Like many of you reading this, my company decided to go fully remote in March 2020, thinking it was a temporary safety precaution – not a work and office culture shifting moment. While we’ve come a long way on the road back to normalcy and AnalyticsIQ’s offices are open, our employees were given the choice, and most have chosen to continue working remotely a full 18-months later.
Our company has continued to grow, and employee life-balance has improved, so why change anything? I know we are not the only company that has taken this approach beyond 2020. In fact, our data shows that 42% of the US working population is likely to continue remote working in some capacity and nearly 21% of those professionals working from home are decision makers at their organizations.
With this drastic change in work norms, the lines between our professional lives and personals lives have nearly been erased, so how then can brands, marketers, data science, and media teams adapt?
Evolution of Targeting Remote Audiences
I don’t know about you, but as the time spent working from home extended past the point we may have expected at the start, my behaviors, preferences, and expectations as both a consumer and professional also evolved quickly along the way. I’m no longer going into the office as much, so I am not around to answer my office phone or work on my desktop. Instead, I am checking both personal and work emails on my cell phone more frequently, and I often enjoy using a tablet at home for both personal and work-related needs.

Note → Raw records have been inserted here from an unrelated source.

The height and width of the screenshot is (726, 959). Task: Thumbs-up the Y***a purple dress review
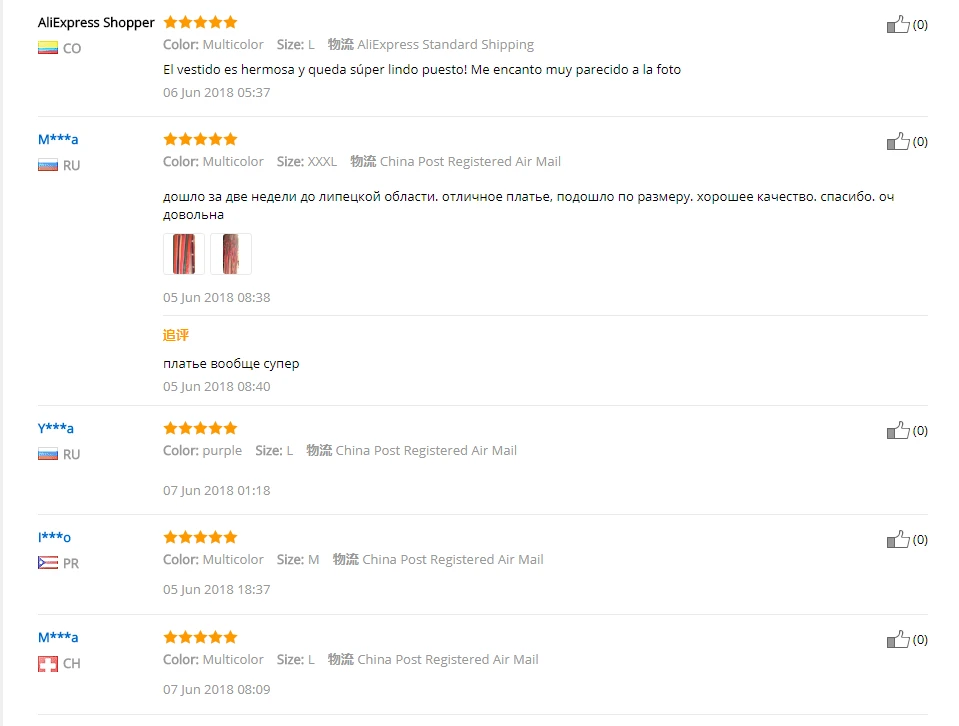[898, 431]
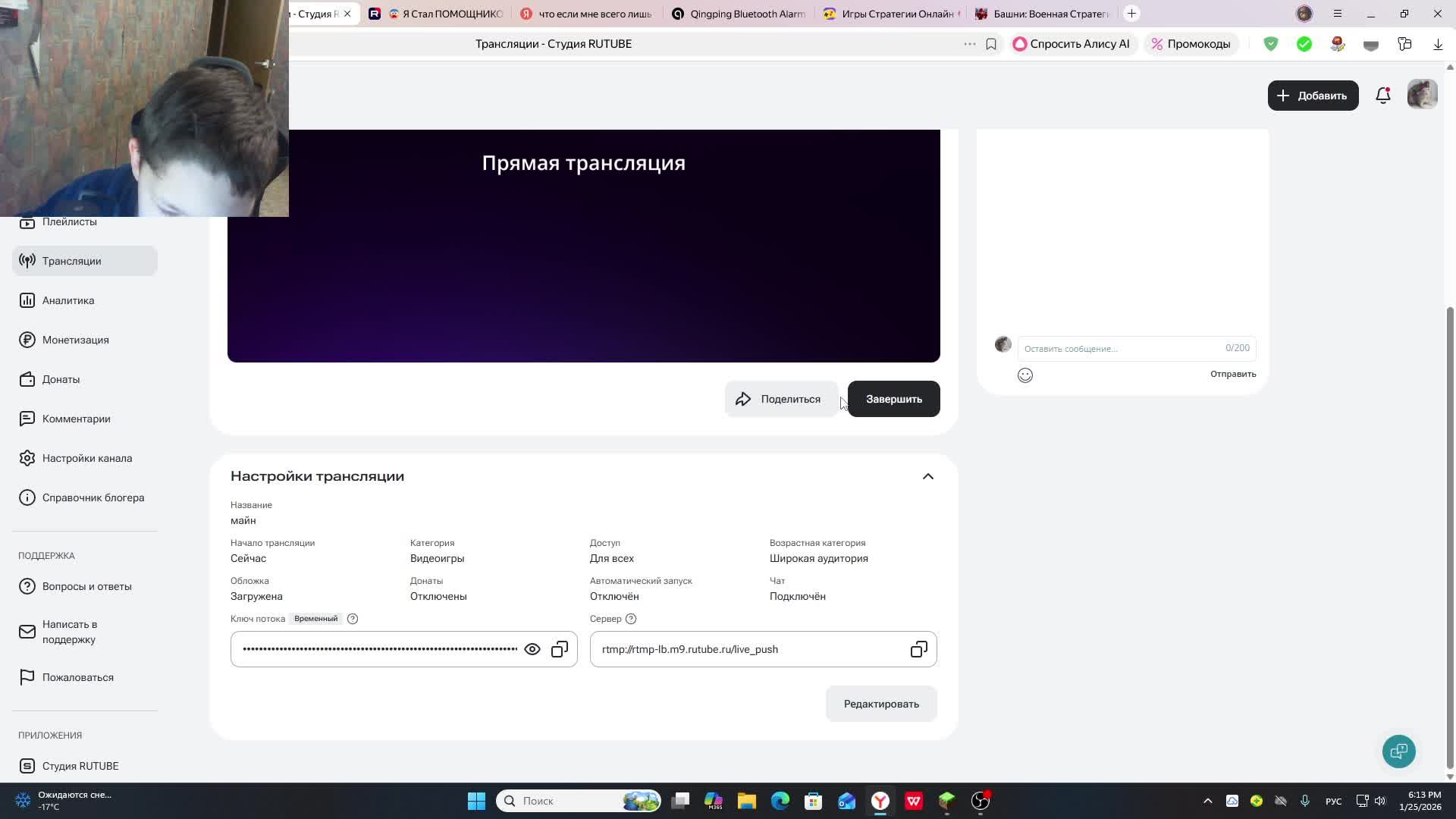Viewport: 1456px width, 819px height.
Task: Reveal stream key with the eye icon
Action: pyautogui.click(x=532, y=649)
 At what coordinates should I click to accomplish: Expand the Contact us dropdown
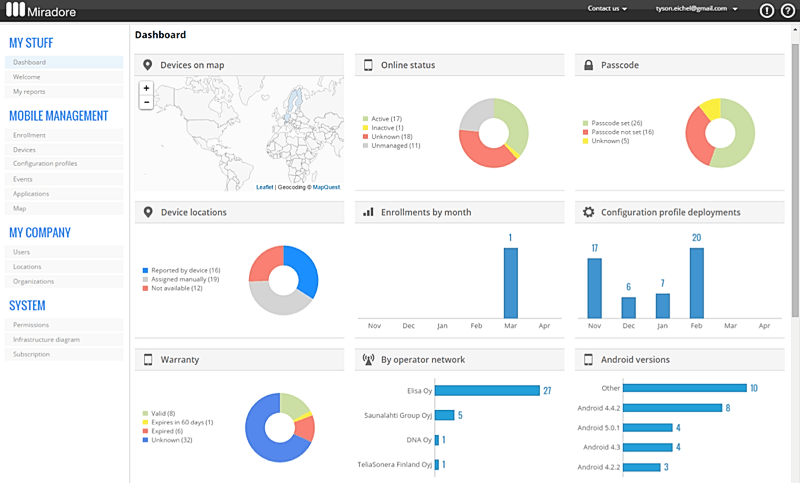(607, 8)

Working from home has broadened viable marketing channels for B2B companies in that they are no longer restricted to traditional B2B channels like cold calling or email. I bet many B2B prospecting teams have been running into more voicemails in the past year and a half than ever before due to the influx of remote work, so why not cut through traditional means of communication and target your prospects via channels thought to be more consumer-centric like mobile, direct mail, or even CTV?
Marketers and brands are always striving to ‘meet their audience where they are’. For B2B brands, right now, their audience is at home, so their marketing communications must adapt to meet the needs and expectations that come with that new normal.
I think those of us that experience – or even execute – both B2C and B2B marketing can recognize that the B2C marketing experience is typically more creative, personalized, and just plain fun. But with the right data, B2B no longer stands for ‘boring-to-boring’.
B2C levels of personalization are achievable for their B2B counterparts, and with the heightened collision between our personal and professional lives, resonating on a human level with B2B prospects is becoming a requirement.
As remote workers, we have access to all our favorite things in life – our family, our pets, our hobbies. So, if you want to get the attention of a key B2B decision maker, you must communicate with them as the human beings they are at home rather than just another role at another account.
You should contact your prospects on the channels they want to be contacted – it’s ok if that isn’t their office phone. You should serve your prospects the content they want to consume even if that is a short video or infographic rather than a product sheet. Your messaging should consider personal characteristics that go beyond their office life but also relate to their personal life – if you knew your target audience were likely to enjoy podcasts frequently, you might consider running ads on popular podcast platforms.
Modern Marketing Requires Modern Data
With consumer-level insight into the individuals making decisions for companies – not just information on the businesses they work for – B2B marketers can achieve the levels of personalization that are needed to resonate with consumers and professionals working from home. Thanks to innovations in business and employee data creation that rely on strong B2B2C profile linkages, marketers are able to see the complete picture of an individual both as a professional and a consumer.
After all, businesses don’t make decision, people do.